*** Supplied records ***
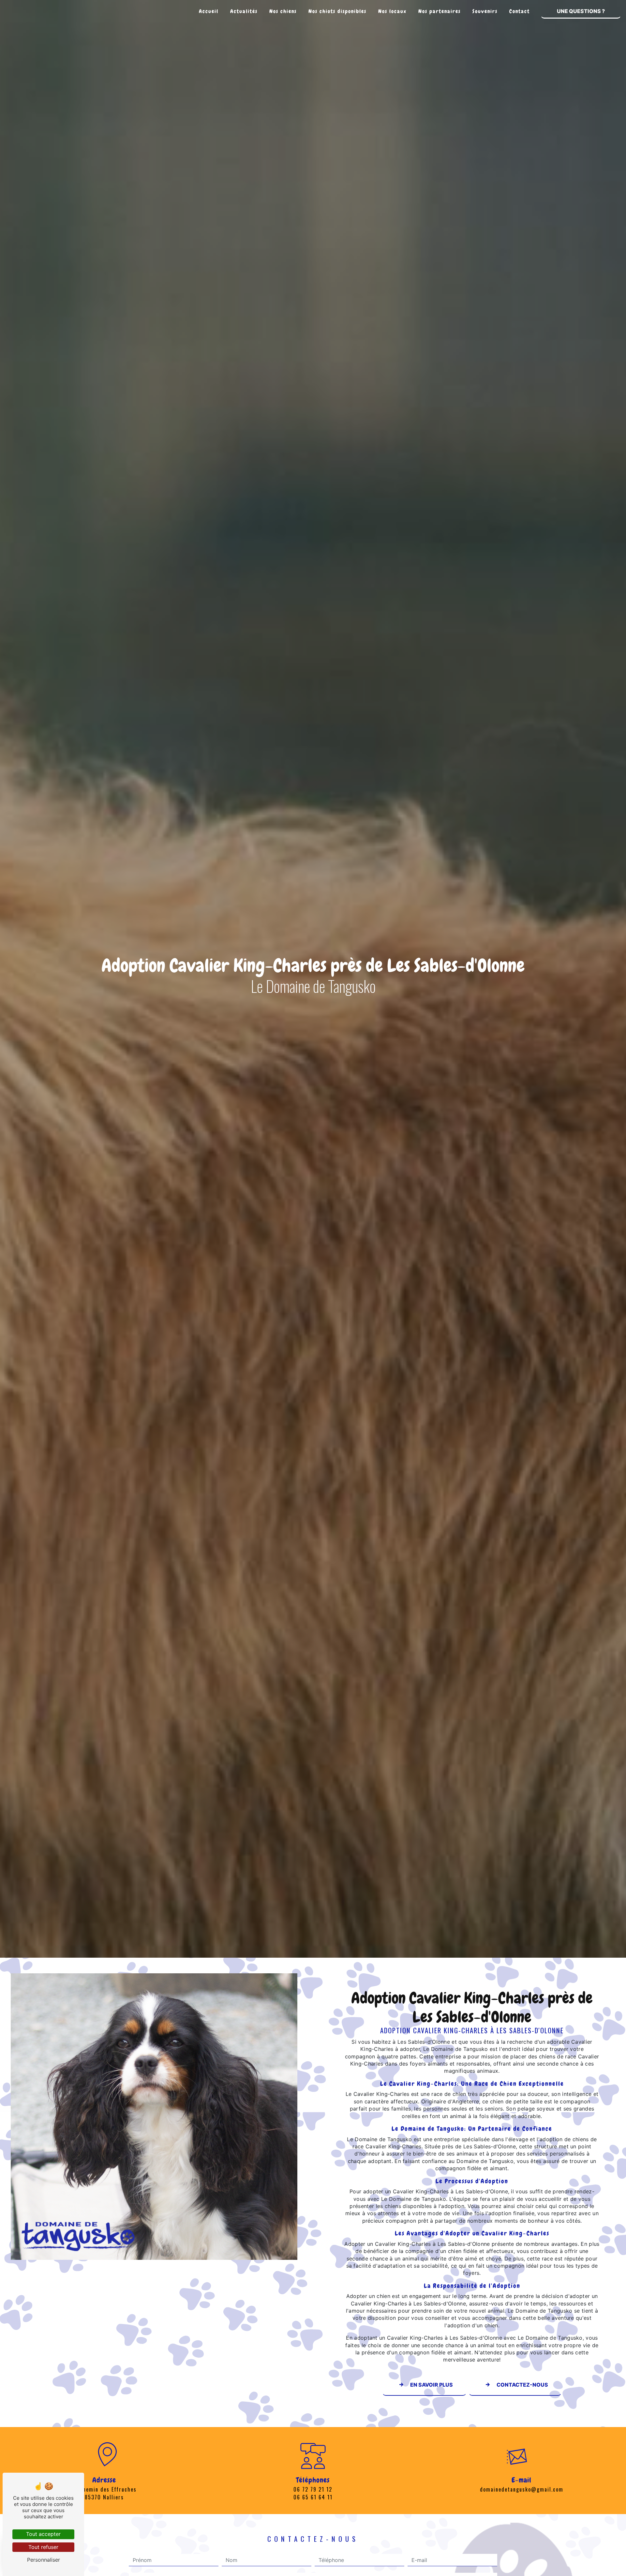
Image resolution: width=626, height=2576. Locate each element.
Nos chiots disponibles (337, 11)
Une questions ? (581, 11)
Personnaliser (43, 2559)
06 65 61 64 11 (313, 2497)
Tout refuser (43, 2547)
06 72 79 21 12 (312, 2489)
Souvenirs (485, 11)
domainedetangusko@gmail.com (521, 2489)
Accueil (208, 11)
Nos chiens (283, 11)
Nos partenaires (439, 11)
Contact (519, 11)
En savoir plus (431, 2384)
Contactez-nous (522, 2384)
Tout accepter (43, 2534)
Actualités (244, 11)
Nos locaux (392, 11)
***
About this exercise:
Write out, word for word, the lines from the one containing "Nos partenaires (439, 11)" through the end of the records, with no other lines.

Expected output:
Nos partenaires (439, 11)
Contact (519, 11)
En savoir plus (431, 2384)
Contactez-nous (522, 2384)
Tout accepter (43, 2534)
Actualités (244, 11)
Nos locaux (392, 11)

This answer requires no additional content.